He describes then how “that mystery is the subject of fervent debate among many who are trying to decode Iran’s intentions.” Without naming them, he is referring here to the intelligence agencies. I doubt very much that the opinion held on the matter by the bakery where he buys his morning bagels interests him. At this stage the article credentials are clear: a prestigious newspaper is publishing an article requested by the local intelligence services. This is another fine example of freedom of press and speech. Should the time wasted on reading such a piece be saved? Not necessarily, I found it interesting and profoundly informative - not on Iran - but on American intelligence agencies.
The rest of the article explores several options for the move of the fuel. Without going into the full list (the article is available on the New York Times website), I just want to quote the main options proposed: “The theories run from the bizarre to the mundane: Under one, Iran is actually taunting the Israelis to strike first. Under another, it is simply escalating the confrontation with the West to win further concessions in negotiations. The simplest explanation, and the one that the Obama administration subscribes to, is that Iran has run short of suitable storage containers for radioactive fuel, so it had to move everything.”
Not a native English speaker, I am always amazed at the way things are phrased in that language: carefully, succinctly, without place to misunderstandings and almost without subtexts – at least when compared to the highly implicit and compact Hebrew. Making balanced statements in newspapers is also the norm in English speaking countries; thus I was surprised to find several sentences that looked like taunting toward the Iranians. It uses derogatory terms towards their technologies; it says also that they are highly divided, that they make no technical sense, that they were forced due to technical incapability and so on. If I were an Iranian, I would probably be offended not by the possibilities mentioned, but due to the way everything was phrased, which includes words like “screwed up.” Subtly, the article was saying (to an Iranian): “unless you explain that, we’ll think – and say! – ‘you are morons!’” In another words, Mr. Sanger’s article is a provocation to get answers from the Iranians; an article written not for the New Yorker reading his morning favorite newspaper, but for an Iranian intelligence officer. In other words: an American Weather Balloon.

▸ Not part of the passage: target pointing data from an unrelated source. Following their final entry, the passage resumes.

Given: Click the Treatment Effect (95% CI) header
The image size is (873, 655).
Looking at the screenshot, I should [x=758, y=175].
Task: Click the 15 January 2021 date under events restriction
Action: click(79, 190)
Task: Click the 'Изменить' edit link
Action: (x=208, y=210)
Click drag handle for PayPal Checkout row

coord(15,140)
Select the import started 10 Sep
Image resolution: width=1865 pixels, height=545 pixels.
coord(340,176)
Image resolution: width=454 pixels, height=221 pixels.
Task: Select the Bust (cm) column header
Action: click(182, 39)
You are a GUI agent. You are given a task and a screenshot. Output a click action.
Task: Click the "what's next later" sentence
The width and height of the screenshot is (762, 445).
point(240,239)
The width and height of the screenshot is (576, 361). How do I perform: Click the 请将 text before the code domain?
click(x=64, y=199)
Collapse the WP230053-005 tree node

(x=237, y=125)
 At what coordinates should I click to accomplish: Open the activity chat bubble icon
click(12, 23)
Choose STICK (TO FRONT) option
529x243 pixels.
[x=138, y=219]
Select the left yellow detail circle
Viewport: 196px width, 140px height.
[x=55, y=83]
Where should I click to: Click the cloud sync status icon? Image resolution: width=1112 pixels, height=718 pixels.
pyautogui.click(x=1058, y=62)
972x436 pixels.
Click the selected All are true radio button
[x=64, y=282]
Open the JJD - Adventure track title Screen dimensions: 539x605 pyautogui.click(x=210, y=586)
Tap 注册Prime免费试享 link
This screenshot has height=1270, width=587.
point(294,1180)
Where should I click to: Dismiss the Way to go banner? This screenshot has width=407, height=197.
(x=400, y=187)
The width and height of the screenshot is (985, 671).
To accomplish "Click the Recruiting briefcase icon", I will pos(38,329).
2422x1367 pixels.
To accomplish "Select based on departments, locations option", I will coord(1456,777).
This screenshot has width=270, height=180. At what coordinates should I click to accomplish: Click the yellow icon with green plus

I’ve described extensively this type of provocations – so favored by Western security services – in The Cross of Bethlehem, Back in Bethlehem and in articles like On an Israeli Art Student and State Terror Techniques. A point to be kept in mind – at least by us, mere mortals – is that, by definition, true answers cannot be get to such answers. Even if someone would provide an answer with proofs (and it doesn’t matter what type of proofs, remember the fake Dodgy Dossier that ignited the war in Iraq), it could always be claimed to be good disinformation efforts by the Iranian themselves bringing the whole affair back to its initial point. It would be a non-ending affair. So, why bother? Why do we see these massive efforts of Western intelligence agencies to achieve the unachievable? Here is where an administrator can provide a better answer than the most intelligent intelligence officer: the only achieved goal by such manipulations is increasing staff, means, salaries and pensions to the intelligence services organizations. Did we vote for that?